The line containing "For every named" marks the end: restate word for word every line from the first line of the entries below through that one.

*** Opening of Material provided ***

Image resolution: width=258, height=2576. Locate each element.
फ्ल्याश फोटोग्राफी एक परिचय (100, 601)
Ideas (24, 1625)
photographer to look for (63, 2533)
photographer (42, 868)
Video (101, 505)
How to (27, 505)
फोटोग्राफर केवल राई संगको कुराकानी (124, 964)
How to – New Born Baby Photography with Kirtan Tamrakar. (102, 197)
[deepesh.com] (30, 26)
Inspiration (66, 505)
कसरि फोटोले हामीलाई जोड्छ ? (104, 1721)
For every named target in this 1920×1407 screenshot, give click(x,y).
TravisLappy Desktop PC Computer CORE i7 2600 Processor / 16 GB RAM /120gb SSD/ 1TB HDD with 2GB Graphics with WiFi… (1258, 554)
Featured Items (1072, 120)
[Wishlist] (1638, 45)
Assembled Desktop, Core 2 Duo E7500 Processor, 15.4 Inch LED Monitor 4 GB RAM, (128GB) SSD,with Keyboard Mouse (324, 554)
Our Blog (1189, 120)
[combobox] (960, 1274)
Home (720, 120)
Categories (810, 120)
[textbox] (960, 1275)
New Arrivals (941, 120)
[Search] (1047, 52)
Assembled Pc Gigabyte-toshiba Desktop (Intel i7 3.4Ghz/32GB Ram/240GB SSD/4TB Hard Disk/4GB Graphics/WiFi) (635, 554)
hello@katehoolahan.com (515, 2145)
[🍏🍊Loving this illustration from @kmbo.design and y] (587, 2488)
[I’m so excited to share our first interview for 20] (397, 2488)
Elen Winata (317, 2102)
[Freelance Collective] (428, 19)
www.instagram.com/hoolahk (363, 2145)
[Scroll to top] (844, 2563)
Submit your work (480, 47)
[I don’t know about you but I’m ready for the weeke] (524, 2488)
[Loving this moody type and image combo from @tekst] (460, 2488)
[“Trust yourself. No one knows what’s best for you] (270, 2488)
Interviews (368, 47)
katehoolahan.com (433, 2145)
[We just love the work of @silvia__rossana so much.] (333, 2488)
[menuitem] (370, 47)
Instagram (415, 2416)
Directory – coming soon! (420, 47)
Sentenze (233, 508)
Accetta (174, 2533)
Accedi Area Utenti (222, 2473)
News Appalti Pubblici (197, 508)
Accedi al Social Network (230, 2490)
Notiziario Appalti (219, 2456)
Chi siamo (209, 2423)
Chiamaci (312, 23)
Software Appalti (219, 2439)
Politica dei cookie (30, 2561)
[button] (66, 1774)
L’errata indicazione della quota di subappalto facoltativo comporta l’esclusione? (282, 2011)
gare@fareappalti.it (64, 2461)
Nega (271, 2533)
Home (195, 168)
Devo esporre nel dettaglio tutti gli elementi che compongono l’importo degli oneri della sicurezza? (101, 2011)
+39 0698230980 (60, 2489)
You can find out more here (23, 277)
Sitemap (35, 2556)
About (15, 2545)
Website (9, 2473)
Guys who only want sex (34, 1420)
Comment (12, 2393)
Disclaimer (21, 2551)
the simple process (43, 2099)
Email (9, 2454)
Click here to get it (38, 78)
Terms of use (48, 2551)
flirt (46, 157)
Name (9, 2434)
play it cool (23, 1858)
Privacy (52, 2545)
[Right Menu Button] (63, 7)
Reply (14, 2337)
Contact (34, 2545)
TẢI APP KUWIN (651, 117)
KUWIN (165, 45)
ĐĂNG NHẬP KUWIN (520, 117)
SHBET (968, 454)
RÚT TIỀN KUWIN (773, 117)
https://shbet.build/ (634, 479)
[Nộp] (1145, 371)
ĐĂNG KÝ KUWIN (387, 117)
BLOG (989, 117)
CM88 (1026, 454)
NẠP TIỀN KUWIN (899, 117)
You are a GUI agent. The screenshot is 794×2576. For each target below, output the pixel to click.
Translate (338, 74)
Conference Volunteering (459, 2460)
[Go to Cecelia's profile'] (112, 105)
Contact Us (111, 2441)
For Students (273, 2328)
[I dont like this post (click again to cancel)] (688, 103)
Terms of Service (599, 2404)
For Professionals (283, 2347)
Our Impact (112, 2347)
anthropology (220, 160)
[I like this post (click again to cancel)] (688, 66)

*** Close of Material provided ***

- [Answer to the problem]
Image resolution: width=258, height=2576. Locate each element.
फ्ल्याश फोटोग्राफी एक परिचय (100, 601)
Ideas (24, 1625)
photographer to look for (63, 2533)
photographer (42, 868)
Video (101, 505)
How to (27, 505)
फोटोग्राफर केवल राई संगको कुराकानी (124, 964)
How to – New Born Baby Photography with Kirtan Tamrakar. (102, 197)
[deepesh.com] (30, 26)
Inspiration (66, 505)
कसरि फोटोले हामीलाई जोड्छ ? (104, 1721)
For every named target in this 1920×1407 screenshot, give click(x,y).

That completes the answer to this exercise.